Collected data entries:
=== Section Start ===
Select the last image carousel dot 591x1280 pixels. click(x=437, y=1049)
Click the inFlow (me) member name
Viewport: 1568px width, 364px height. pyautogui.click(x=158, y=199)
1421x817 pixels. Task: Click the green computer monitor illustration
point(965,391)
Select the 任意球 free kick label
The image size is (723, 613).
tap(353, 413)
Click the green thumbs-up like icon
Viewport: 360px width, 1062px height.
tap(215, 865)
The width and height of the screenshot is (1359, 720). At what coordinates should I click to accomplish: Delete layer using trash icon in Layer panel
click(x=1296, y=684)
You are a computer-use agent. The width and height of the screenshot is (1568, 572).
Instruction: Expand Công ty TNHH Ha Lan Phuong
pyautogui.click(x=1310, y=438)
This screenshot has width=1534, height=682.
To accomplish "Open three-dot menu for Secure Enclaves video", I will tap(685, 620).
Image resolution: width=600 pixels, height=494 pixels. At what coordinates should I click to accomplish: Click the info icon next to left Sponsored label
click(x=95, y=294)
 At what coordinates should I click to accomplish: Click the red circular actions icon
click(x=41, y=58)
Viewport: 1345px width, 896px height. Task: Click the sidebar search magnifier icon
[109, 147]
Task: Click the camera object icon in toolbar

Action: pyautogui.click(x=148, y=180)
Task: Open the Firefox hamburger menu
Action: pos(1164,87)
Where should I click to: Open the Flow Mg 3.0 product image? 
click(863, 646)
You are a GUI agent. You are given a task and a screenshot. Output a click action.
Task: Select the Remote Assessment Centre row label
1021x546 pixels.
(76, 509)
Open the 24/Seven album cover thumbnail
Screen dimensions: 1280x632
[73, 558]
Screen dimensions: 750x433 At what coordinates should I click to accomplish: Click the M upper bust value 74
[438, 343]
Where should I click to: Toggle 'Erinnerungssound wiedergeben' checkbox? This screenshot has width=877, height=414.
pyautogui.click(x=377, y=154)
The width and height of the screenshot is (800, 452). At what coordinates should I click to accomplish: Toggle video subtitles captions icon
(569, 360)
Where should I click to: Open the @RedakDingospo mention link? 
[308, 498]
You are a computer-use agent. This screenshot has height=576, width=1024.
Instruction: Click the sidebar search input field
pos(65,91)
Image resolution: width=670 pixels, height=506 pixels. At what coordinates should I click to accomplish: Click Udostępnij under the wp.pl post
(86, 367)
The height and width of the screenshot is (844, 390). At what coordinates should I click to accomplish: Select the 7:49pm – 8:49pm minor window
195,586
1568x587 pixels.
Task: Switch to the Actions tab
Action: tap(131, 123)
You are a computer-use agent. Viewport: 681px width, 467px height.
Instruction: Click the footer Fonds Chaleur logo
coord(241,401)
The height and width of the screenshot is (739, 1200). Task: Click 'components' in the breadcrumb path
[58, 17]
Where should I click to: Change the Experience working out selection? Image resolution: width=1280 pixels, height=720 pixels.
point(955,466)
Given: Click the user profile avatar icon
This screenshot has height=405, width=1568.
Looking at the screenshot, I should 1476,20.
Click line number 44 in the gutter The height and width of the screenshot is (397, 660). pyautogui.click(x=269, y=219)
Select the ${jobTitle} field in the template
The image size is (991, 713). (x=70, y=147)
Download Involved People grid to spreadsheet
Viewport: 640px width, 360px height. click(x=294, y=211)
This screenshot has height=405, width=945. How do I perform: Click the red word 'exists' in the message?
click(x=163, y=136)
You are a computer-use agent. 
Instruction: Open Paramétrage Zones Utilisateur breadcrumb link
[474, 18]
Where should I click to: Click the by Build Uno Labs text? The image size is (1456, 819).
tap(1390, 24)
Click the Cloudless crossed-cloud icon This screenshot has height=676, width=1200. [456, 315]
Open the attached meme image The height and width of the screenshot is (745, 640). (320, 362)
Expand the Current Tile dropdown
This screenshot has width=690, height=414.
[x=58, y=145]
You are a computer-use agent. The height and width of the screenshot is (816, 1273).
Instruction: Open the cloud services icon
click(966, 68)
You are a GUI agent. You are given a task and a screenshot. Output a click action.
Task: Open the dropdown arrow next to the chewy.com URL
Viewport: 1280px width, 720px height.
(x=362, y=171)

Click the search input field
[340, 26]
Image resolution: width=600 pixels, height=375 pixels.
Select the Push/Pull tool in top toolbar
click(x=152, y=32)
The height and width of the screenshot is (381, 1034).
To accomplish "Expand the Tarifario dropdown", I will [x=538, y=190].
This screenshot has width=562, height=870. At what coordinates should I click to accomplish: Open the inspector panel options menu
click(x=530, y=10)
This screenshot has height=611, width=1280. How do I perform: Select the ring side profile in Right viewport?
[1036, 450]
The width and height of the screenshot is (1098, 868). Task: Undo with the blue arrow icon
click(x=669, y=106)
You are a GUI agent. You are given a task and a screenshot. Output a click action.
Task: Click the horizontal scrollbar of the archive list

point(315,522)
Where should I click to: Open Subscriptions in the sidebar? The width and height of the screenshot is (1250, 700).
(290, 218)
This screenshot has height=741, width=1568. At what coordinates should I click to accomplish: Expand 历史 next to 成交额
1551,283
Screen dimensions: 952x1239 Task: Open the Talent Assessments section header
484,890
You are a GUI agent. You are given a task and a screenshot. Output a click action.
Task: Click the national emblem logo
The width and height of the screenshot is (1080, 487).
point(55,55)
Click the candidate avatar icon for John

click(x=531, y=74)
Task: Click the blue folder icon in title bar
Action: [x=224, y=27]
=== Section End ===
**What is being asked**
Reproduce each line of the entries above from the one containing "Task: Click the national emblem logo" through the last, exactly, and no other line.

**Task result**
Task: Click the national emblem logo
The width and height of the screenshot is (1080, 487).
point(55,55)
Click the candidate avatar icon for John

click(x=531, y=74)
Task: Click the blue folder icon in title bar
Action: [x=224, y=27]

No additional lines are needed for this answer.